Now that my family, closest friends, and co-workers know, I can let others know about my aneurysm news. I’m going to have my 2nd aneurysm clipped in January.
I found out in April, 2013, right before we left for Scotland, that my 2nd smaller aneurysm was actually visible on the original scans done in 2006 during my rupture of the other, larger aneurysm, but it was never mentioned to me in those immediate checkups with my old doctor. My current doctor indicated he felt we should start thinking about doing something about it. That scared me and certainly gave me pause about our trip to Scotland. Well..it was more like denial that anything was wrong. I was going to Scotland, dammit. Which we did!
The doctor said his office would call when we got back to discuss my options. They did call in June, but I wasn’t prepared to discuss it just yet.
Then, after our annual walk and run for Brain Aneurysm Awareness in September, I met some fabulous survivors and it gave me the strength to make a decision, so Dave and I met with the doctor at the end of September and the decision was made to proceed with clipping.
Several factors with regards to MY aneurysm and history, made that decision easier. I guess:
- I have a family history
- I have previously ruptured
- The 2nd aneurysm has grown in the last six years
- I’m still relatively young
- I have great health insurance
- I want to go to Scotland again!
Even though Dave and I are, sadly, quite educated on brain aneurysms and the treatments, we went armed to the meeting with quite a list of questions for the doctor. Dr. Ecker spent about an hour and a half with us and his recommendation was to go with the more physically invasive clipping procedure over the less-invasive endovascular coiling which I have had previously.
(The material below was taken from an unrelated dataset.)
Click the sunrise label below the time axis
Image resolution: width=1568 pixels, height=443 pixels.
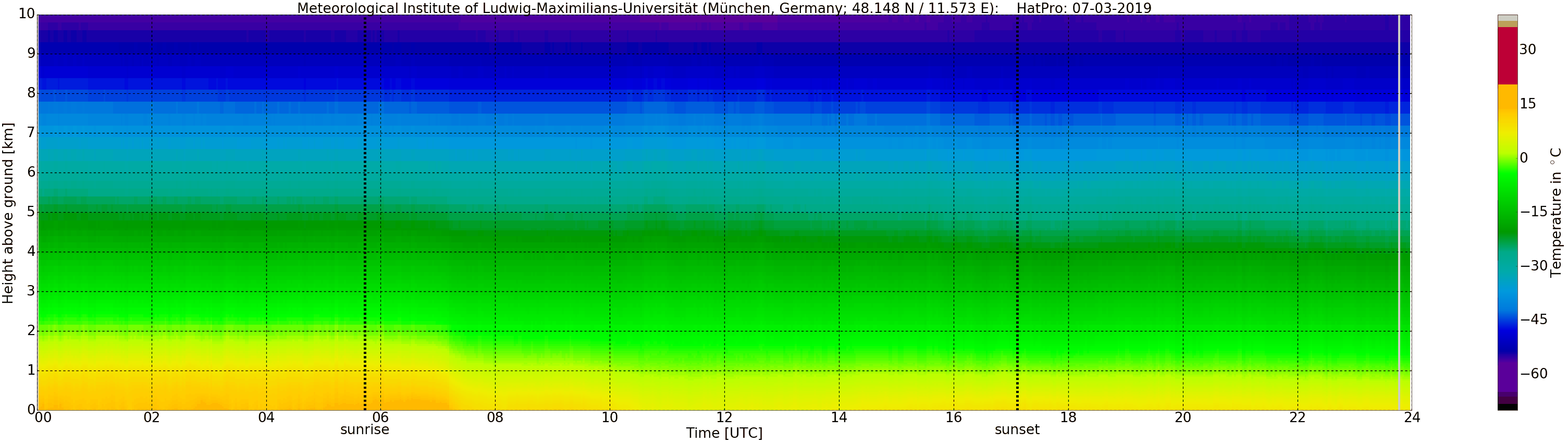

When discussing both options, he just had to many “if”s with the coiling and the aneurysm itself is more rectangular in shape than a balloon or bulb, which leads me to believe keeping a coil in the darn thing to begin with would be tough. The doctor agreed clipping would be more durable and stable than coiling in this case.
Since I have already had a compaction issue with my other larger aneurysm, which now has 20 coils, I really didn’t want to have to go through the endless checking and worry with TWO aneurysms now. I’m very confident that clipping is the way to go with this particular brain aneurysm
So, after surviving another catalog at work, I will be making plans for the surgery. It’s nice to HAVE the luxury of planning and a date for the procedure. With a rupture, there is no advanced warning. There is no indication you’ll be bed-ridden for months. There is no warning your family’s life will be changed for ever. The Brain Aneurysm Foundation has some great info for those who are curious.
By deciding to DO something about my aneurysm, I AM in control…not the other way around. Of course, I’m scared. It is open brain surgery, but meeting, and knowing other survivors has given me the strength to show this aneurysm who’s the boss. I’m one of the lucky ones because I know I have an aneurysm.
The doctor showed me my brain scans, drew me diagrams and showed me where the incision will be made. They shave just that part of the head, then remove a 2-3″ diameter part of the skull along my hairline around my left eye. They’ll isolate the aneurysm away from the artery and place the clip on it. Then close up the skull. Possibly a 2-night stay in the hospital, then home for a 6-week recovery period. It’s not an emergency situation so the recovery period is far less stressful and difficult, although fatigue will still be an issue.
I feel fine. There are no symptoms that something is wrong, and that’s the whole point of doing something now. Could something go wrong during the procedure? Yes, but the risks of that are far fewer than if I let the aneurysm continue to grow and HAVE to do something about it during a tramatic event. Been there…done that…bought the t-shirt Pedro.